Mit dem israelischen Dirigenten Moshe Atzmon hatte sich das Staatsorchester endlich einmal wieder einen hochkarätigen Gast- Maestro ans Pult geholt, an den man einige Erwartungen knüpfen durfte. Das Programm huldigte (natürlich!) zunächst dem Jubilarissimo. Für den Beginn hatte Atzmon Mozarts erste viersätzige Sinfonie ausgewählt. Das Werk in g-moll (KV 183) paßte gut zum nachfolgenden Violinkonzert G-Dur KV 216.

Allerdings: Besser als erwartet gerieten beide Werke nicht, blieben biedere Hausmannskost gemäß philharmonischer Routine. Schon die mit immerhin vier Hörnern üppig besetzte Sinfonie geriet farblos. Atzmon wollte das Orchester wohl frei spielen lassen — was es dann allerdings nicht tat... Lichtblicke gab es nur vereinzelt (Bläser im Trio).

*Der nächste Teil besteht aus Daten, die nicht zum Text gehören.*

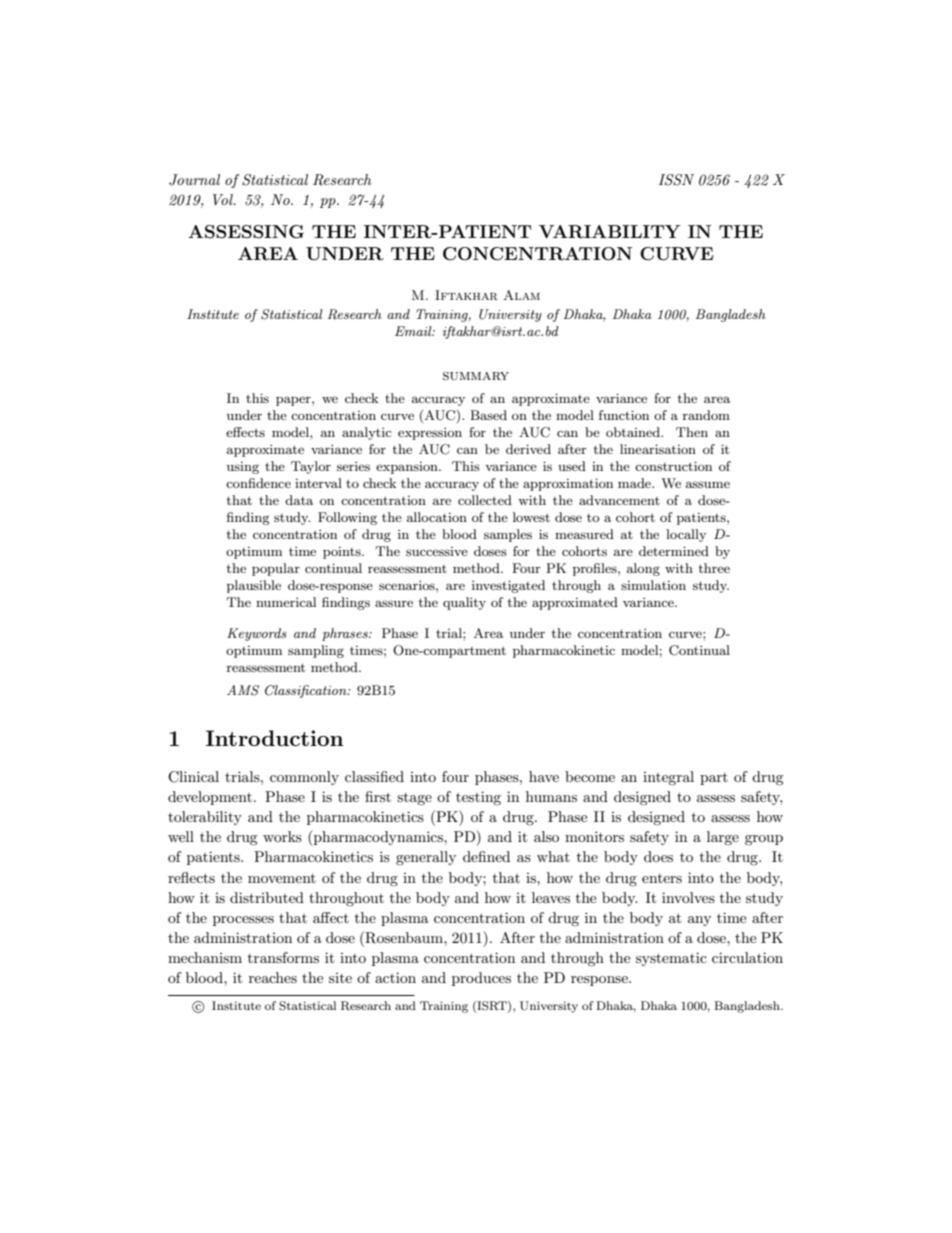 The image size is (952, 1233). Describe the element at coordinates (464, 603) in the screenshot. I see `quality` at that location.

Sicher ist Mozarts „forte“ ein leiseres als bei Mahler. Das heißt aber nicht, die Dynamik auf „Sparflamme“ halten zu müssen und immer den Deckel auf dem Topf zu lassen. Das Violinkonzert geriet etwas gefälliger, wenn auch nicht spannender. Der junge Solist Andrea Cappelletti spielte solide, aber ohne –Pep'. Gleiches gilt für die lange Zugabe, das Präludium aus Bachs Solo-Partita E-Dur. Überdies ist der romantisierende Interpretationsansatz, den das Orchester und sein Dirigent vorstellten, nach allem, was wir heute über die Aufführungspraxis zu Mozarts oder gar Bachs Zeiten wissen, kaum mehr akzeptabel. Offensichtlich zeichnet sich bereits zu Beginn des Mozart-Jahres die Tendenz ab, in der Interpretation seiner Werke einer Auseinandersetzung mit neuen Erkenntnissen lieber aus dem Weg zu gehen.

Vielleicht fielen die beiden Mozart-Werke nur einer zu geringen Probenzeit zugunsten Mahlers zum Opfer: Seine im zweiten Programmteil folgende Erste Sinfonie ist nicht nur dem ( Jean-Paul reflektierenden) Untertitel nach ein „Titan“. Schon wegen der vielen nötigen Aushilfen wird man in Bremen derlei Massiges selten hören. Das Staatsorchester leistete Erstaunliches. Es ist ganz unmöglich, hier alle gelungenen Einzelheiten hervorzuheben. Das Orchester setzte sein ganzes künstlerisches Potential ein und bewältigte das Werk mühelos. Klangbalance, Tempi und Dynamik waren sorgsam ausgearbeitet. Allein, die Lautstärkespitzen konnte die „Glocke“ kaum verkraften.

Die Zuhörer waren begeistert und applaudierten lange. Schade, daß einige bereits zur Pause gegangen waren, und schade, daß das Publikum nicht genügend Würde zeigte, mit dem Verlassen des Saals zu warten, bis sich der Beifall legte. Das Orchester hätte sie verdient. Atzmon hatte offensichtlich ökonomisch und effektiv geprobt. Solche Gäste sollte sich das Orchester öfter leisten.